### O que se pede
Reproduza na íntegra o texto sobre a radionovela Luar do Sertão, sem mudar nenhuma palavra.
##### Trecho do texto #####
Em 1965, algumas emissoras de TV brasileiras, como TV Excelsior, TV Record, TV Rio e a recém-nascida Rede Globo, deram início às transmissões do Festival da Música Popular Brasileira, que revelou grandes nomes no cenário musical. Neste estrondoso evento, nascia então o estilo musical MPB, inaugurado com a antológica interpretação da canção “Arrastão”, na voz da jovem Elis Regina.
Embora os aparelhos de televisão tivessem o poder de somar ao som imagens em movimento, foi graças ao rádio que as vozes da música brasileira e mundial chegaram aos ouvidos das massas, uma vez que os televisores eram artigos de luxo e equipavam as residências de uma minoria urbana. Além de música, o rádio também noticiava acontecimentos, prestava serviços e transmitia as famosas radionovelas. E é sobre esta narrativa sonora que vamos pautar nossa história, ocorrida em Santa Fé do Sul, interior de São Paulo.
No mesmo ano em que chega à TV o Festival da Música Popular Brasileira, nasce na emissora de rádio AM Santa Fé a radionovela Luar do Sertão. O idealizador do projeto foi o já falecido Marcos Alberto, radialista famoso na região que tinha uma peculiar qualidade artística: sem nenhum recurso tecnológico, Marcos fazia até 13 vozes diferentes durantes as suas transmissões, entretendo ouvintes de todas as idades.
##### Linhas extraídas #####
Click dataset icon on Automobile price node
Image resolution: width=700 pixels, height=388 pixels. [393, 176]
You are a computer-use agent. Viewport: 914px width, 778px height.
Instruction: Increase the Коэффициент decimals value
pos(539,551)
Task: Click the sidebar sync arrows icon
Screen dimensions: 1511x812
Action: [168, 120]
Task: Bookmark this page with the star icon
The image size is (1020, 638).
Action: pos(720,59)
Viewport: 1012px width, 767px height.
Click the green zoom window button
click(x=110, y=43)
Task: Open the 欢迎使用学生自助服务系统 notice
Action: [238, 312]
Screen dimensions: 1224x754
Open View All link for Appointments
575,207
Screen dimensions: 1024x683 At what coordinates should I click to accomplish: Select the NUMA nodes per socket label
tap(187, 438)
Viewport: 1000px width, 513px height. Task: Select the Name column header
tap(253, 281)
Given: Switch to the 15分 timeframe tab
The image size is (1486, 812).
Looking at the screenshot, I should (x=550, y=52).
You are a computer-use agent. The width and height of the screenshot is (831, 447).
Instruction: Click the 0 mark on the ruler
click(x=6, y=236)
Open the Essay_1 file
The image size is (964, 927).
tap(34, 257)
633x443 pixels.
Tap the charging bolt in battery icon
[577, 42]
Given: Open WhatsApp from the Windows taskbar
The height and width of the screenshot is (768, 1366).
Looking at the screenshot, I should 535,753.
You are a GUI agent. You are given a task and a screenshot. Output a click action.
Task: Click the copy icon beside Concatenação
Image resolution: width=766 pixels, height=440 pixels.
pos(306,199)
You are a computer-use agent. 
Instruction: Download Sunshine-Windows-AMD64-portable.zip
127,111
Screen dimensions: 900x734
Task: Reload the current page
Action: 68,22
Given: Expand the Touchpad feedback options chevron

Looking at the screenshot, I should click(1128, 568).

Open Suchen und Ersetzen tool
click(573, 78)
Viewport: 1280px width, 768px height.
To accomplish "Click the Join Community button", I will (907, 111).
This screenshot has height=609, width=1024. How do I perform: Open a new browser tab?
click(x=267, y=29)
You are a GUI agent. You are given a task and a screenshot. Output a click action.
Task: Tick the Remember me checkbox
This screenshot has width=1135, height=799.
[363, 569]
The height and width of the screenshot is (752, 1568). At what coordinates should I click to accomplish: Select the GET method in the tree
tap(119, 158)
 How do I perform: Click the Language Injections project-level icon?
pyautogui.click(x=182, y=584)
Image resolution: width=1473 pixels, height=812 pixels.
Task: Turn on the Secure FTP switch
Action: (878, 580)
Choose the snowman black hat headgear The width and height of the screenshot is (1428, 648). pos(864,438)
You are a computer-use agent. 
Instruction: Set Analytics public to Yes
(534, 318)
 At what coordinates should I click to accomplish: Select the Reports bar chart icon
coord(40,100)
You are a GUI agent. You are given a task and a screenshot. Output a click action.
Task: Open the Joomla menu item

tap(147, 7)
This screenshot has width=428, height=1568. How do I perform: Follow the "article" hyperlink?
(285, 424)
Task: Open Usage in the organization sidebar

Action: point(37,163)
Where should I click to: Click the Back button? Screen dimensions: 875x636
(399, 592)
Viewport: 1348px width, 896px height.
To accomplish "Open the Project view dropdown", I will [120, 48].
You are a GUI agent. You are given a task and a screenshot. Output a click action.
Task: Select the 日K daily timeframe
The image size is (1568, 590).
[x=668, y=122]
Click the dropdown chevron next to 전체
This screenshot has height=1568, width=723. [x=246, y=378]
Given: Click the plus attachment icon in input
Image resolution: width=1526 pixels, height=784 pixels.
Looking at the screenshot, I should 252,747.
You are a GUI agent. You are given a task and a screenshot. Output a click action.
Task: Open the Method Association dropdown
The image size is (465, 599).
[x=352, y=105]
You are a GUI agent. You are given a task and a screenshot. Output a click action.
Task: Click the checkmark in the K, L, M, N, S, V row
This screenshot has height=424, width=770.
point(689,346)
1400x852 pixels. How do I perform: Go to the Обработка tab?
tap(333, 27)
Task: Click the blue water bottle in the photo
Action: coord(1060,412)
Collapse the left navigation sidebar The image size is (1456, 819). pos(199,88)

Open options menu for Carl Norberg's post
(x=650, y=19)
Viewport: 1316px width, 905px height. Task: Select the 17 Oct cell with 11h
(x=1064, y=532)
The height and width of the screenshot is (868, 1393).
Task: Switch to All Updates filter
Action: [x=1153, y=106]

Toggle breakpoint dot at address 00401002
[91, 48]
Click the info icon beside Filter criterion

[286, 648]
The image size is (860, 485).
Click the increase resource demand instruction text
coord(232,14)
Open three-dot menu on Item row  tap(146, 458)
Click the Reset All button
#####
### Exercício resolvido
Em 1965, algumas emissoras de TV brasileiras, como TV Excelsior, TV Record, TV Rio e a recém-nascida Rede Globo, deram início às transmissões do Festival da Música Popular Brasileira, que revelou grandes nomes no cenário musical. Neste estrondoso evento, nascia então o estilo musical MPB, inaugurado com a antológica interpretação da canção “Arrastão”, na voz da jovem Elis Regina.
Embora os aparelhos de televisão tivessem o poder de somar ao som imagens em movimento, foi graças ao rádio que as vozes da música brasileira e mundial chegaram aos ouvidos das massas, uma vez que os televisores eram artigos de luxo e equipavam as residências de uma minoria urbana. Além de música, o rádio também noticiava acontecimentos, prestava serviços e transmitia as famosas radionovelas. E é sobre esta narrativa sonora que vamos pautar nossa história, ocorrida em Santa Fé do Sul, interior de São Paulo.
No mesmo ano em que chega à TV o Festival da Música Popular Brasileira, nasce na emissora de rádio AM Santa Fé a radionovela Luar do Sertão. O idealizador do projeto foi o já falecido Marcos Alberto, radialista famoso na região que tinha uma peculiar qualidade artística: sem nenhum recurso tecnológico, Marcos fazia até 13 vozes diferentes durantes as suas transmissões, entretendo ouvintes de todas as idades.